מְלֵאָתְךָ וְדִמְעֲךָ לֹא תְאַחֵר ("you shall not delay from your fullness and your overflow") — This is one of the more difficult phrases in the chapter. מְלֵאָה ("fullness") refers to the full produce of the harvest — grain from the threshing floor. דֶּמַע ("overflow, juice") refers to the liquid produce — wine from the press or olive oil from the vat. The verb אָחַר (Piel: "to delay, hold back") prohibits procrastination in making offerings. The firstfruits belong to God and must be given promptly, not withheld or delayed. The command to give the firstborn of sons (בְּכוֹר בָּנֶיךָ תִּתֶּן לִּי) echoes Exodus 13:1-2 and Exodus 13:11-16, where the firstborn are "redeemed" — dedicated to God through a substitutionary payment, not through actual sacrifice (unlike the surrounding Canaanite practice of child sacrifice, which is repeatedly condemned: Leviticus 18:21, Deuteronomy 12:31).
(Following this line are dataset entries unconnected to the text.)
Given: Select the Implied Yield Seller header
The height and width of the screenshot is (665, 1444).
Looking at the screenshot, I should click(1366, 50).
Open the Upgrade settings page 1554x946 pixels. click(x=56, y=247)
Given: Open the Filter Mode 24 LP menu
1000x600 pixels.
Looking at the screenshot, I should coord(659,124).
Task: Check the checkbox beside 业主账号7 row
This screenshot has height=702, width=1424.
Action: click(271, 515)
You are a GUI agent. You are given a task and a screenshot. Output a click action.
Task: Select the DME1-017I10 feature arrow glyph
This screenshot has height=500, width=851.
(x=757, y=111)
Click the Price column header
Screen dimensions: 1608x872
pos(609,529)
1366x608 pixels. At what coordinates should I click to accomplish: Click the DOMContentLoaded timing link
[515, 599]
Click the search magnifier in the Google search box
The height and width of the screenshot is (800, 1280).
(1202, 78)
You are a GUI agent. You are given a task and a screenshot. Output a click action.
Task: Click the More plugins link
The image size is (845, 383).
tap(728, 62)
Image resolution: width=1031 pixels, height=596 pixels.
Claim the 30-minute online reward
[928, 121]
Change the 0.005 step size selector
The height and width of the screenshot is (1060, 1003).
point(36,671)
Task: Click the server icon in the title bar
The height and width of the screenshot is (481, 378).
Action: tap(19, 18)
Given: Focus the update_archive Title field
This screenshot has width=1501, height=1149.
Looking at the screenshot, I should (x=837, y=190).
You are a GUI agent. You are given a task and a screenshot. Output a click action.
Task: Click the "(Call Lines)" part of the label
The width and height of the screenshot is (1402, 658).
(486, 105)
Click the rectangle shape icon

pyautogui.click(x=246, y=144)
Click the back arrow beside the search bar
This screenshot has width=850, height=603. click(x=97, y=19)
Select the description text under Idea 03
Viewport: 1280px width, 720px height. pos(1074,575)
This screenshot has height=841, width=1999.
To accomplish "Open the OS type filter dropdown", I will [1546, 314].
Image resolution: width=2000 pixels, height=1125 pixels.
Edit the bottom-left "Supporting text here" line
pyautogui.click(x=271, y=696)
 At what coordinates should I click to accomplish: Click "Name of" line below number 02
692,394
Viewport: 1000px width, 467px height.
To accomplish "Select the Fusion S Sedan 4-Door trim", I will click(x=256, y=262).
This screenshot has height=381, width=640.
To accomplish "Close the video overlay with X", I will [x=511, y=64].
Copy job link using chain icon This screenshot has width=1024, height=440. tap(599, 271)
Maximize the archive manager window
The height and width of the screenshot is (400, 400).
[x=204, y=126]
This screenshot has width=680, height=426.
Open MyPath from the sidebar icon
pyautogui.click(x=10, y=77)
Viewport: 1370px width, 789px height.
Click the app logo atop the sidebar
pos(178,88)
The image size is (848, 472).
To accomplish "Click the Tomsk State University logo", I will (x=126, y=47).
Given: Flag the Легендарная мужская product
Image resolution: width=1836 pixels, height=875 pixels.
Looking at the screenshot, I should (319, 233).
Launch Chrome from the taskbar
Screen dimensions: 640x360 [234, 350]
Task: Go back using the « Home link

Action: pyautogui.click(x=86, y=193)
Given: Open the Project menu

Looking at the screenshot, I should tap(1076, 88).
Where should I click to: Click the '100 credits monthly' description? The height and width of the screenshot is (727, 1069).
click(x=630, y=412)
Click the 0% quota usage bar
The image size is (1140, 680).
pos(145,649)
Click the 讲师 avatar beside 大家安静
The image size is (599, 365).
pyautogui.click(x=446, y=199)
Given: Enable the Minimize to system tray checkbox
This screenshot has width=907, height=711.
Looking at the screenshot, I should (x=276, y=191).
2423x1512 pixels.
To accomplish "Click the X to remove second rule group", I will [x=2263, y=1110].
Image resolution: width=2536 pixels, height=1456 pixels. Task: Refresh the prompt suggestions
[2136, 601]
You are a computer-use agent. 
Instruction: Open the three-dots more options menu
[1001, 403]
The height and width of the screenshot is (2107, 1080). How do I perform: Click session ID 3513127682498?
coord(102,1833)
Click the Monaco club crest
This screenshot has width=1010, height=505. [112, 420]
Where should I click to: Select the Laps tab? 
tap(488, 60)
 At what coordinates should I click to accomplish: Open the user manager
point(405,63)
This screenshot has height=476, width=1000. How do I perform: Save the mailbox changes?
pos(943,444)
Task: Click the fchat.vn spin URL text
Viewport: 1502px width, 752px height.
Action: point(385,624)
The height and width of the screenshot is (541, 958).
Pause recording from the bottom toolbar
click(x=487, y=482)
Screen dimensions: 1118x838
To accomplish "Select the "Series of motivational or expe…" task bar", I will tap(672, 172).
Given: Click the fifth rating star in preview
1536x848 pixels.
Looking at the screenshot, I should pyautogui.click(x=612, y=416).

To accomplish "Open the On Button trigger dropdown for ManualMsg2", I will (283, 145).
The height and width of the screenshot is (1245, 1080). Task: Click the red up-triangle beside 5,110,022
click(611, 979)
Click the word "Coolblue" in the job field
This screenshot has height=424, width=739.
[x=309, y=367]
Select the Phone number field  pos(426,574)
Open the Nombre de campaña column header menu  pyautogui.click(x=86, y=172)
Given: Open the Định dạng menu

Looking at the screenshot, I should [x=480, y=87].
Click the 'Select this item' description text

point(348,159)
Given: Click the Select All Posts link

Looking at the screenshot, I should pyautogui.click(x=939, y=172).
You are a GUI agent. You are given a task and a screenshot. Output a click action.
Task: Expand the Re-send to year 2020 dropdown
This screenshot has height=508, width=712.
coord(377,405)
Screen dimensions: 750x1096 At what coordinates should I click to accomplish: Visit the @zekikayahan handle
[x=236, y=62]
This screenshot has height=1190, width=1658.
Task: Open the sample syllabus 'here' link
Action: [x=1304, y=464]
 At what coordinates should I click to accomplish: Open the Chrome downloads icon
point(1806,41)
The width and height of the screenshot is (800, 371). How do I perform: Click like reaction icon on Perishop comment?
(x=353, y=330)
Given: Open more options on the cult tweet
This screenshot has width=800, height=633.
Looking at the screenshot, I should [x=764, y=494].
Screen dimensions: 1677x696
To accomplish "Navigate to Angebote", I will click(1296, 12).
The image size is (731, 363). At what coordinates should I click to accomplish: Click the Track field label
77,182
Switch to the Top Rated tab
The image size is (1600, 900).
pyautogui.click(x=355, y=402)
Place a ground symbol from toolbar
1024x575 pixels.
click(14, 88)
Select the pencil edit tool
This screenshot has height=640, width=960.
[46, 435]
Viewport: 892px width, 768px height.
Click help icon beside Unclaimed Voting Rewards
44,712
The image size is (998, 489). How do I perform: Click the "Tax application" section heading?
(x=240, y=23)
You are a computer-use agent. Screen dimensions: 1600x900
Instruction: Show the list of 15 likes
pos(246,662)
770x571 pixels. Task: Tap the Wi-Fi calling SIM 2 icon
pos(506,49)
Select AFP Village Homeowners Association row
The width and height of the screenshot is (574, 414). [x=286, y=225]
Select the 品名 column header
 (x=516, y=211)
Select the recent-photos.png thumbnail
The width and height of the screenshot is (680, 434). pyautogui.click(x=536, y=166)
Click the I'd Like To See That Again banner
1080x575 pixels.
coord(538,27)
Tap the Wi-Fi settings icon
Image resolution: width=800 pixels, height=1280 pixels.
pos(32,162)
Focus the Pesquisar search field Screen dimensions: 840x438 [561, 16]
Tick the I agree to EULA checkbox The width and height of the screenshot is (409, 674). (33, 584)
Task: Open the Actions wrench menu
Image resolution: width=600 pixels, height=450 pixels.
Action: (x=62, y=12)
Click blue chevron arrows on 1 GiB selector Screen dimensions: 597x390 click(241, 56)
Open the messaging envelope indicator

שִׁבְעַת יָמִים יִהְיֶה עִם אִמּוֹ בַּיּוֹם הַשְּׁמִינִי תִּתְּנוֹ לִי ("seven days it shall remain with its mother; on the eighth day you shall give it to me") — The newborn animal must stay with its mother for a full week before being offered. This regulation appears compassionate even within a sacrificial system — it allows the natural bond between mother and offspring and ensures the animal has reached a minimum viability. The eighth day is significant throughout Scripture as the day of new beginnings: circumcision occurs on the eighth day (Genesis 17:12, Leviticus 12:3), and the consecration of the tabernacle was completed on the eighth day (Leviticus 9:1). Leviticus 22:27 repeats this requirement.
וְאַנְשֵׁי קֹדֶשׁ תִּהְיוּן לִי ("you shall be holy people to me") — This closing declaration is the theological capstone of the entire chapter. The word קֹדֶשׁ ("holiness, set apart") defines Israel's fundamental identity: they are a people set apart for God. Every law in this chapter — from restitution for theft to compassion for the poor to the prompt offering of firstfruits — flows from this identity. Holiness is not merely ritual purity; it encompasses the full range of ethical, social, and religious life. The practical outworking is immediate: holy people do not eat טְרֵפָה ("flesh torn by wild animals"). An animal killed by predators rather than by proper slaughter has not had its blood properly drained, and blood belongs to God (Leviticus 17:10-14). Eating such meat would be to partake in something uncontrolled, unconsecrated, and associated with death and violence. Instead, it is thrown לַכֶּלֶב ("to the dog") — the dog occupies the lowest rung of the domestic order, and what is unfit for holy people is fit for the scavenger. The verse bookends the chapter: Israel began as a community that must do justice in property disputes, and it ends as a community whose very eating habits reflect their consecration to God.